Proteins are made of twenty different amino acids. Amino acids are monomers. Polypeptides are polymers which are made from chain of amino acids bonded together. Proteins can be one or more polypeptide chains folded and bonded together.

Rubisco is a very important polypeptide because it allows plants to go through photosynthesis.

Amino acids have a central carbon with an amino group and a carboxyl group (acid) as well as a sidechain known as an group which confers unique chemical properties of the amino acid.

Nonpolar amino acids are hydrophobic. These are nonpolar and hydrophobic because they are made up of a lot of carbons which are nonpolar and hydrophobic, and so they want to push away from water. Polar amino acids are polar or charged and hydrophilic, meaning that they mix well with water.

The function of proteins depends on the structure. Proteins are twisted, folded, and coiled into a unique shape. Hemoglobin is a protein with both alpha and beta proteins which carry oxygen in the blood.

Primary Structure > Order of Amino Acids

Seconday Structure > "Local Folding"- folding long short sections of polypeptides

Has alpha helix and beta pleated sheet. There are hydrogen bonds against adjacent proteins.

Tertiary Structure > "Whole Molecule Folding" - determined by interactions between R groups.
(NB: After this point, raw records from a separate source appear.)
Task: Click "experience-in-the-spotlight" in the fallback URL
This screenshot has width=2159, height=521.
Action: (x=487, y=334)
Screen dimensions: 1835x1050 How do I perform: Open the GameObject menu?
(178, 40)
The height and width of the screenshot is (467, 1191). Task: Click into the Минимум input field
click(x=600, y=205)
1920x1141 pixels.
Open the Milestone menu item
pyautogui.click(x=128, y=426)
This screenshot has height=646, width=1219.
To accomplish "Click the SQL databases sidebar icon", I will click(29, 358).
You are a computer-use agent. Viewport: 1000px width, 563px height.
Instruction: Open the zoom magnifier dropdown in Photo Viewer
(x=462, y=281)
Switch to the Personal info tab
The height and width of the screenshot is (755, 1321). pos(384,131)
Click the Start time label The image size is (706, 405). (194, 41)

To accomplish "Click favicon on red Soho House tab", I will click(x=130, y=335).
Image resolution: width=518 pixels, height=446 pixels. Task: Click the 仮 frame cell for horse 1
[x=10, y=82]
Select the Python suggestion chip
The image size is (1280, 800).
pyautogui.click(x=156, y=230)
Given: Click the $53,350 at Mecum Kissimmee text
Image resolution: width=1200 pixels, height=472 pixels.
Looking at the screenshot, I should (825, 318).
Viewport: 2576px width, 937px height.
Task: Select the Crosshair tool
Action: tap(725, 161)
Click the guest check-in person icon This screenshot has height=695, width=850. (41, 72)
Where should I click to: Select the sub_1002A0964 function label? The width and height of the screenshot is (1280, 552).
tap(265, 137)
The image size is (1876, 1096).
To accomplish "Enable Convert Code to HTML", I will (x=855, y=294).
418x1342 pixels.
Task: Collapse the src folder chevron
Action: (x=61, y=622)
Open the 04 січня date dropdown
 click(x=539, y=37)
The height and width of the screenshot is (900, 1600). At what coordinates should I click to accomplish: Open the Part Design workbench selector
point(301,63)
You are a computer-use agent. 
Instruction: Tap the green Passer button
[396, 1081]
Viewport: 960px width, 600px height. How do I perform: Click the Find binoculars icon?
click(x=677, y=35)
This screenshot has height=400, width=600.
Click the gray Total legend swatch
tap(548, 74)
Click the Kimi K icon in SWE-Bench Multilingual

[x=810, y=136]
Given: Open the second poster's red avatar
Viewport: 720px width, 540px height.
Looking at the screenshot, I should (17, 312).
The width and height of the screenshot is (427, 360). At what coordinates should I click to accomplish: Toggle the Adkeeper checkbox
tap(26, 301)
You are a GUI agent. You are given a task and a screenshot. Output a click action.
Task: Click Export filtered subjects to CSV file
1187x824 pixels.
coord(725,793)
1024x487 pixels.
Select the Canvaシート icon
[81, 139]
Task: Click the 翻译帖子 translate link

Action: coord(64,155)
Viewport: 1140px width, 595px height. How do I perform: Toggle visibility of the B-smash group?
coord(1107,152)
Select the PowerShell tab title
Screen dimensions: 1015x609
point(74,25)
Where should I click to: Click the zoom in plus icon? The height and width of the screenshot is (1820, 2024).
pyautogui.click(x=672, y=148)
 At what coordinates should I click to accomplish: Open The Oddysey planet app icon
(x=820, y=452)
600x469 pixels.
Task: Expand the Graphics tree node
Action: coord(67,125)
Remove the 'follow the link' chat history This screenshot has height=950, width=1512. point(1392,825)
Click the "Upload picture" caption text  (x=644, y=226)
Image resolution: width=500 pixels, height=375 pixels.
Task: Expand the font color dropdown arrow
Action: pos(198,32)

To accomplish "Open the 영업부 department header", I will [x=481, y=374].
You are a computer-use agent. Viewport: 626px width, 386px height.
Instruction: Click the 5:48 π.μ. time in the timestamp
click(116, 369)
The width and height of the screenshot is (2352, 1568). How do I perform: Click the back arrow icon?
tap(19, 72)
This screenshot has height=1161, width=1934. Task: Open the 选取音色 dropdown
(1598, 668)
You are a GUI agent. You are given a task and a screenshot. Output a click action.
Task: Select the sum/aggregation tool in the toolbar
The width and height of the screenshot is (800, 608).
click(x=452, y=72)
Tertiary structure has hydrophobic interactions and is anchored by disulfide bridges.

Quarternary Structure > more than one polypeptide chain joined together

Denaturing a Protein

This is unfolding a protein by disrupting tertiary structure. Disrupting the pH, salt, or temperature of a protein disruptsH bonds, ionic bonds and disulfide bridges, which destroys functionality. Some proteins can return to their functional shape after denaturation, but many can not.